# Where to stay in Mussandam?



## Guest (Oct 13, 2010)

Any recommendations for places to stay? Things to do? Places to go? People to see?

I was thinking of driving up there tomorrow night, then down to Muscat on Friday or Saturday & coming back to Dubai on Sunday. Does that make sense, or is it just too far to go for a long weekend?

Thanks


----------



## Elphaba (Jan 24, 2008)

It's a fair drive to Mussandam, but not too far for a weekend, but forget trying to do Musavt as well, you are going in different directions. Hotel in Mussandam is Golden Tulip, bit basic but OK. The thing to do is go out on a dhow and go snorkeling. That area is known as the fjords of this area due to topography.

Don't forget that Mussandam is part of Oman, but separate as it's cut off from the rest of Oman.

Enoy!


----------



## Guest (Oct 13, 2010)

Elphaba said:


> It's a fair drive to Mussandam, but not too far for a weekend, but forget trying to do Musavt as well, you are going in different directions. Hotel in Mussandam is Golden Tulip, bit basic but OK. The thing to do is go out on a dhow and go snorkeling. That area is known as the fjords of this area due to topography.
> 
> Don't forget that Mussandam is part of Oman, but separate as it's cut off from the rest of Oman.
> 
> Enoy!


Great, thanks for that! 

Yes, I realise Muscat is the other way, but I first thought I could go there via Mussandam, and then back to Dubai via Hatta. It looks way too far, though, as you say


----------



## Mr Rossi (May 16, 2009)

There is also Six Senses, Zighy Bay. Looks very nice but can't imagine it's cheap.


----------



## pamela0810 (Apr 5, 2010)

Mr Rossi said:


> There is also Six Senses, Zighy Bay. Looks very nice but can't imagine it's cheap.


It's beautiful but thousand dollars a night. You do get your own private pool and villa. It's actually closer to Dibba if I'm not mistaken. I've tried to book this place twice and cancelled!

Nola, we have a hotel in Salalah if you're interested!


----------



## Guest (Oct 14, 2010)

pamela0810 said:


> It's beautiful but thousand dollars a night. You do get your own private pool and villa. It's actually closer to Dibba if I'm not mistaken. I've tried to book this place twice and cancelled!
> 
> Nola, we have a hotel in Salalah if you're interested!

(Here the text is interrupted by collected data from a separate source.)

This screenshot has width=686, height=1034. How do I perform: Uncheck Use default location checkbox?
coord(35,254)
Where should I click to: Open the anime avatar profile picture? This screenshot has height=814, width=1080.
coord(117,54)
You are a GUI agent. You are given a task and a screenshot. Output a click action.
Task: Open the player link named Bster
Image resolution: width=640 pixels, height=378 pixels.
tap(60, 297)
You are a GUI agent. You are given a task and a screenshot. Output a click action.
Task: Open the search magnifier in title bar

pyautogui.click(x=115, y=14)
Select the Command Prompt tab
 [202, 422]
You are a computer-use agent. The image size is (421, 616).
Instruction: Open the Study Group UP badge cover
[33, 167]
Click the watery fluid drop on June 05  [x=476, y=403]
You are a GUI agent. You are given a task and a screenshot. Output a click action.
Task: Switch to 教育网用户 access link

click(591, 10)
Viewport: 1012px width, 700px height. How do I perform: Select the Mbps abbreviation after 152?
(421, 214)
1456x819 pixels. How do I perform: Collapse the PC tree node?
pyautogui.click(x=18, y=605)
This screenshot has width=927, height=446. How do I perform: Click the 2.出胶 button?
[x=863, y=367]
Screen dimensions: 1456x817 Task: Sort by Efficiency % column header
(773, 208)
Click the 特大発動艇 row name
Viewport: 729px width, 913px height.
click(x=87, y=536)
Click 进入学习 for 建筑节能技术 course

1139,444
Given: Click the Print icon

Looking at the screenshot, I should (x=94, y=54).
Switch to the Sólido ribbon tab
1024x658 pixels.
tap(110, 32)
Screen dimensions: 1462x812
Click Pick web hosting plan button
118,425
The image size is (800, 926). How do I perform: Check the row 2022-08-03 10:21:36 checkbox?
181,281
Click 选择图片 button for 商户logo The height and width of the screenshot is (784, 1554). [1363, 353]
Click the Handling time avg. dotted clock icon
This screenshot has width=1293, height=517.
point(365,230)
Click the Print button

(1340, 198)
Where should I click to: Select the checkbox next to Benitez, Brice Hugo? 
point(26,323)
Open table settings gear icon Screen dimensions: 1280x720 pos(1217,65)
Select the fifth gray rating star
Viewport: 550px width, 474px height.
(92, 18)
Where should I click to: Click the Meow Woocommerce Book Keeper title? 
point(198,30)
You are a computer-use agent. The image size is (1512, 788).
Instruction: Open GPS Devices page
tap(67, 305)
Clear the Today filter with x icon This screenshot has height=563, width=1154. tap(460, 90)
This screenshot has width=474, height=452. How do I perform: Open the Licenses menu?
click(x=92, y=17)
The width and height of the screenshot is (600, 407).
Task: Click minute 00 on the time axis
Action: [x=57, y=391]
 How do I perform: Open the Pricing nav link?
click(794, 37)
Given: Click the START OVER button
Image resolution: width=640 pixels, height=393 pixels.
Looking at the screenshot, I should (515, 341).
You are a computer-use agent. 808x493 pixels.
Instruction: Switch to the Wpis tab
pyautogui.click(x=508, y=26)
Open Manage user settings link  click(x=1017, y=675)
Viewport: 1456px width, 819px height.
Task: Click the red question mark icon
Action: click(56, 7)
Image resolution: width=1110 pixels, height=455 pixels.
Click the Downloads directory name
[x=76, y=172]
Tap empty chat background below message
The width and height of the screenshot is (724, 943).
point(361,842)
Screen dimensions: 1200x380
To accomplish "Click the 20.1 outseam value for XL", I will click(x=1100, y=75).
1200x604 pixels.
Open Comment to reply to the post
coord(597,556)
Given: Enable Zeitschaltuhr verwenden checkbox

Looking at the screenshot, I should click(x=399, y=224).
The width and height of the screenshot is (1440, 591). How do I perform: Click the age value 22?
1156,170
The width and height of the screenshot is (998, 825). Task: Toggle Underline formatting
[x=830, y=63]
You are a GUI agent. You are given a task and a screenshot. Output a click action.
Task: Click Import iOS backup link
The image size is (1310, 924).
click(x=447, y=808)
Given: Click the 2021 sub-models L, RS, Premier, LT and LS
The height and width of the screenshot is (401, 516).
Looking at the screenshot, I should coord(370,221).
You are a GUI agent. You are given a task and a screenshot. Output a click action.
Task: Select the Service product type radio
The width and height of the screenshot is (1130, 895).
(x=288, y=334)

It is around $1,000 a night  I thought Dibba was in Mussandam?

And where is Salalah? Is that near the Yemen border?


----------



## Elphaba (Jan 24, 2008)

Salalah is not for a weekend. It's a very long drive on lousy roads. Have you seen the sign by the Hatta border that says something like 'Salalah 1,950 km' ?! Best to fly.

-


----------



## Mr Rossi (May 16, 2009)

Dibba is in the UAE, though near to the border of Mussandam. Most people staying in Dibba and have a day trip for a dhow cruise, diving etc. A nice, value for money, hotel in Dibba is the JAL. And avoid Sandy Beach hotel.


----------



## Andy Capp (Oct 5, 2008)

Mussandam is basically in two halves with no way to get from one to the other unless you have GCC passport.

Golden tulip is pretty much the only decent hotel as Elphy says.

Forget treking to the east coast as well, you need to come back on yourself to Sharjah/Dhaid and back up.

Muscat is 5 hours drive from Dibba (or Dubai area) and Salalalah is about another 7 hours FURTHER along a very boring road, but once you get there it is an amazing place, too far to drive but Oman Air does fly there.


----------



## Guest (Oct 14, 2010)

Andy Capp said:


> Mussandam is basically in two halves with no way to get from one to the other unless you have GCC passport.
> 
> Golden tulip is pretty much the only decent hotel as Elphy says.
> 
> ...


? Can you clarify what you mean about Mussandam being 2 halves? No way to get there would a GCC passport?


----------



## Andy Capp (Oct 5, 2008)

nola said:


> ? Can you clarify what you mean about Mussandam being 2 halves? No way to get there would a GCC passport?


No, you can't go from (say) Dibba (East coast) to Khasab (North/West coast) cos the only way throgh is via Wadi Bih, and the border gate (literally a barrier at a T junction) police won't let you through unless you have a GCC passport?ID card.

Basically you have to drive back down to sharjah, go across to east coast, and then back up.


----------



## Guest (Oct 14, 2010)

Thanks for all the info & help!


----------



## pamela0810 (Apr 5, 2010)

Yes, Salalah is completely out of the way and I have no idea what we are doing managing a hotel there but just thought I'd plug that in and try to get them some business!


----------